Entries in cowen (1)

Tuesday
Dec142010

Inequality, Updated

There are a number of ways to tackle the problem of growing income inequality. For those who think it is no big deal, one way is to simply deny the phenomenon. Another, more intellectually responsible approach, is to accept that it exists, but offer arguments for why the inequality is not as big a problem as many on the left make it out to be. That's Will Wilkinson's approach in his recent essay for the Cato institute.

From those who take inequality seriously, some on the far left tend to look at ways of eliminating the phenomenon, usually by taxing the living heck out of big earners and redistributing it. Others focus on the effects of rising income inequality, and, where those effects are judged pernicious, suggest ways of mitigating them. That's my basic approach in my essay in the latest issue of Canadian Business.

In an essay in the latest issue of The American Interest, Tyler Cowen offers one of the most original analyses I've seen about inequality. What he does is flip the argument upside down, arguing that the effects of income inequality are not that big of a deal. What we should worry about, he argues, is the dynamic that is causing it. As he sees it, rising inequality is almost entirely due to the functioning of the financial markets, in particular the strategy of "going short on volatility". This allows bankers to rack up profits in normal times, and then socialize all the losses during abnormal (crash) times.

The upshot of all this for our purposes is that the “going short on volatility” strategy increases income inequality. In normal years the financial sector is flush with cash and high earnings. In implosion years a lot of the losses are borne by other sectors of society. In other words, financial crisis begets income inequality.
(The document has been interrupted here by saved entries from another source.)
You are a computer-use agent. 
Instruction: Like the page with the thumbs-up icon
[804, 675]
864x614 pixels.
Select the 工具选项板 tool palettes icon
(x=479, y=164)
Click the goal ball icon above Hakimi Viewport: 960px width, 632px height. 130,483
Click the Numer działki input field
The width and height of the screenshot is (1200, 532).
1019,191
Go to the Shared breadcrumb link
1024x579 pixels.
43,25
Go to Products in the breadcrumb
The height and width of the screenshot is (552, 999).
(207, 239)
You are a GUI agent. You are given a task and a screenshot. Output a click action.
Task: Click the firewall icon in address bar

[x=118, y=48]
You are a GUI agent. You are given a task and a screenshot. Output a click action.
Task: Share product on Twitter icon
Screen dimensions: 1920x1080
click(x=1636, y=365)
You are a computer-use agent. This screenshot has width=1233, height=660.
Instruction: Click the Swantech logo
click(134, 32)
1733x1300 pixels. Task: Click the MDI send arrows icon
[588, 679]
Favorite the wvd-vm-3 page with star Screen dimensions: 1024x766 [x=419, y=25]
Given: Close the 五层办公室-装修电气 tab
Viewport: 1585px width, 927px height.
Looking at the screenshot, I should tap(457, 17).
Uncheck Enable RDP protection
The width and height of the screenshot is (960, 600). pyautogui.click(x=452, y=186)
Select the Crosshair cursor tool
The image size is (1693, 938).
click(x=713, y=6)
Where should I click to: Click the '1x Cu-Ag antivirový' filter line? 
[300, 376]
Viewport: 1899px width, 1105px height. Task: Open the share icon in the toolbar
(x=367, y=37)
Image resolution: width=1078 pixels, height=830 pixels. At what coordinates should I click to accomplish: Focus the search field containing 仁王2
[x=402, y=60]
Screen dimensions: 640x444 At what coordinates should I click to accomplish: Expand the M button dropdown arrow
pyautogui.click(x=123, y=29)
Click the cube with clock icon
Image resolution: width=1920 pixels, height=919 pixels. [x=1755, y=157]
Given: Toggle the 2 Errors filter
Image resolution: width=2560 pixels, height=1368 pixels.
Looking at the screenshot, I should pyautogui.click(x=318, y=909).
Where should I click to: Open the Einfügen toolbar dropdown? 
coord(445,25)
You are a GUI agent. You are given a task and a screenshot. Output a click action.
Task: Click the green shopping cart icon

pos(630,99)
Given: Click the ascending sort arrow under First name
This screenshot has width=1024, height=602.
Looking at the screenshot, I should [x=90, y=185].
Worse, it isn't clear what to do about it:

For the time being, we need to accept the possibility that the financial sector has learned how to game the American (and UK-based) system of state capitalism. It’s no longer obvious that the system is stable at a macro level, and extreme income inequality at the top has been one result of that imbalance. Income inequality is a symptom, however, rather than a cause of the real problem. The root cause of income inequality, viewed in the most general terms, is extreme human ingenuity, albeit of a perverse kind. That is why it is so hard to control.

Cowen goes on to suggest that this might just be the price we pay for a modern economy. The unanswered question, I think, is whether the macroinstability of this system in the financial realm translates into instability in the political realm. Cowen doesn't appear to take political instability seriously, largely because he seems to think that Americans are generally ok with the system they see. But -- and this is the one point in my CB essay that I think bears on this issue -- that might be because Americans severely underestimate the extent of inequality,  are deluded as to the true amount of social mobility, in their country.